And this is the moment where suddenly there's pressure on the situation. In other words, the army handler says to Frank, "We've got to decide. Either you step in the van with me now and we continue the conversation, or you stay where you are." Frank peers into the open door of the van and sees nothing less than an entire parallel future open up before him. If he walks away now, he can return to the quiet family life that he loves.

Or he can jump in. And Frank thinks about it. He, for reasons we may never precisely know, he decides to hop into the back of the van. It's early 1980 and Frank Hegarty has agreed to provide intelligence to the British Army. Quite quickly, his quiet life in Derry is punctuated by a new routine. What would happen is that once every week or once every two weeks, he would have a meeting with his handler.

And what would happen is that they'd have a series of prearranged locations. But what Frank would have is what's called a moving meet. So he'd have a stretch of land or the side of a road that he needed to walk along. And sometimes this could be a mile long. And he'd know that as long as he was walking along that particular bit of land at a given time, then an army vehicle would come in the opposite direction, slow down,

The door would open in the back and just as it got to Frank, Frank would hop in and then they'd drive off. Perhaps it sounds brazen, but there was naturally a method to the madness. Also, there'd be a cover vehicle which would be providing support just in case this turned out to be a trap, just in case this agent or Frank had been compromised in some way. And then this disguised army vehicle with the cover car in support...

would take a sort of unbelievably circuitous route to get to the Handler. So doing all sorts of things like going round and round about quite a few times, stopping, doing three-point turns, doubling back on itself, going through parts of the region that maybe you wouldn't expect to be followed through. And eventually they'd meet either in the main army base in Derry or perhaps in a safe house somewhere nearby. Frank would get out of the vehicle and then his Handler would be waiting for him and they would have a chat.

And what was the nature of the material that Frank handed over during these elaborate meetings?

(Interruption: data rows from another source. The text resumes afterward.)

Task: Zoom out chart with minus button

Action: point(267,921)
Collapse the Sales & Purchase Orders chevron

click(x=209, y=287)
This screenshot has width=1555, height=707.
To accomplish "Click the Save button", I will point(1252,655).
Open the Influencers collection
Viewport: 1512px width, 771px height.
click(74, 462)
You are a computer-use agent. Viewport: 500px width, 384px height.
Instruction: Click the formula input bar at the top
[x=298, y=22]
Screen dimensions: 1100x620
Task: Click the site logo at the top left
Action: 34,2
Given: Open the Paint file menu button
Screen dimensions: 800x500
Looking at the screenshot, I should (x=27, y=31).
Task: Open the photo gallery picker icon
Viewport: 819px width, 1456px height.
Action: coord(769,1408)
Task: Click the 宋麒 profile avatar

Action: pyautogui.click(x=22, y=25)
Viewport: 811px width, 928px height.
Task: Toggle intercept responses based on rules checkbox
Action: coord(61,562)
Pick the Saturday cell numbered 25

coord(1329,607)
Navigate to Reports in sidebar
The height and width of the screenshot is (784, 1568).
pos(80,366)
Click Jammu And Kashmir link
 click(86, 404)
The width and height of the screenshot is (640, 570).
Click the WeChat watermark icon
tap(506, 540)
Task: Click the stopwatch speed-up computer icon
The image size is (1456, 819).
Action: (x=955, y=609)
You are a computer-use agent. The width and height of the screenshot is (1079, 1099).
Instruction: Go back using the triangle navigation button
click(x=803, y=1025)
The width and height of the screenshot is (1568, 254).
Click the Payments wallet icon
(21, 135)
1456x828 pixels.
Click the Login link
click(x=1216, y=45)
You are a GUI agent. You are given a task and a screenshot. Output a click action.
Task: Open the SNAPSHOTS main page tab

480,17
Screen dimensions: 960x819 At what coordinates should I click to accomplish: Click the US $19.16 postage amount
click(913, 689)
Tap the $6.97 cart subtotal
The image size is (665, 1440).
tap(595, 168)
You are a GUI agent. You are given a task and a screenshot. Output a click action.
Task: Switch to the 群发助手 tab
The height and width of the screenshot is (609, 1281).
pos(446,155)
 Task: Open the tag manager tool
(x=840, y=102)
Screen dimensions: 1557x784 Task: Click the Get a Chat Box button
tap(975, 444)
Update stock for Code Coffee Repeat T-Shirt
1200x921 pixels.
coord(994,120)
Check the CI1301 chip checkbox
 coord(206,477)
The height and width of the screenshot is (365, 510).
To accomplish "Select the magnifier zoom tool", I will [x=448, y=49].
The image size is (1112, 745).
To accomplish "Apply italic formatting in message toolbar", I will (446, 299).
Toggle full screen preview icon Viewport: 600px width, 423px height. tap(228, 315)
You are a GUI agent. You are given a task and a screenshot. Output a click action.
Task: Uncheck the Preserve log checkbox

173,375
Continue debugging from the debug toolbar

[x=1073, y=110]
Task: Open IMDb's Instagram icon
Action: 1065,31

What his handler wanted from Frank was any interesting bits of information that he might have picked up. But what would also happen is often the handler would give Frank a couple of specific questions. So he'd say to him, look, Frank, over the next week or couple of weeks, I'd like to see if you can find out this or that. And sometimes these questions would have come to the handler from his immediate superior. Sometimes they're passed on by someone from MI5. At the end of his meeting, the handler would slip Frank an envelope.

His reward for all that risk. Frank would be paid a small amount of money. One of the payments early on was for £25, so it's not a fortune, but it's some pocket money. He can spend that on his dogs. Hardly life-changing sums, but then it was plain for his handlers to see that this was never about money for Frank Hegarty.

What's interesting is that one of the people who was close to this particular recruitment later said that the thing that surprised him most about this whole episode was how, I suppose, ideologically motivated Frank was. What I mean by that is that Frank had a desire...

to make things better. He wanted the violence to end. He wanted the bombings to cease. He wanted the murders to stop. And this was something which I think every agent handler hopes will be part of the motivation for the person they're approaching. Let's leave Frank where he is for a moment, stepping out of an unmarked van in some quiet corner of Derry where no one knows his name. It's time to visit another part of this troubled region,

and to meet another pawn in this complex game. It's early 1977 and we're in a police station in Belfast. And what's just happened is that a series of local men have been rounded up by some soldiers nearby.

And they're taken in for something called a screening. And a screening is one where a series of people are just asked one by one questions about things they've heard, rumors about local IRA commanders, stuff like that. And this is fairly routine. And from a local point of view, it was known as something that the Brits would do to try and just get more information, gather intelligence.

In other words, it's seen by locals as a desperate crapshoot for crumbs of intelligence. But appearances can be deceiving. What they didn't know is that it was also a way for the Brits to secretly speak to some of their agents. So they would include some of their agents in this roundup, this seemingly random selection of people, which was in fact not random at all.

One of the people who's in this group on this particular day is a man called Freddy Scappaticci.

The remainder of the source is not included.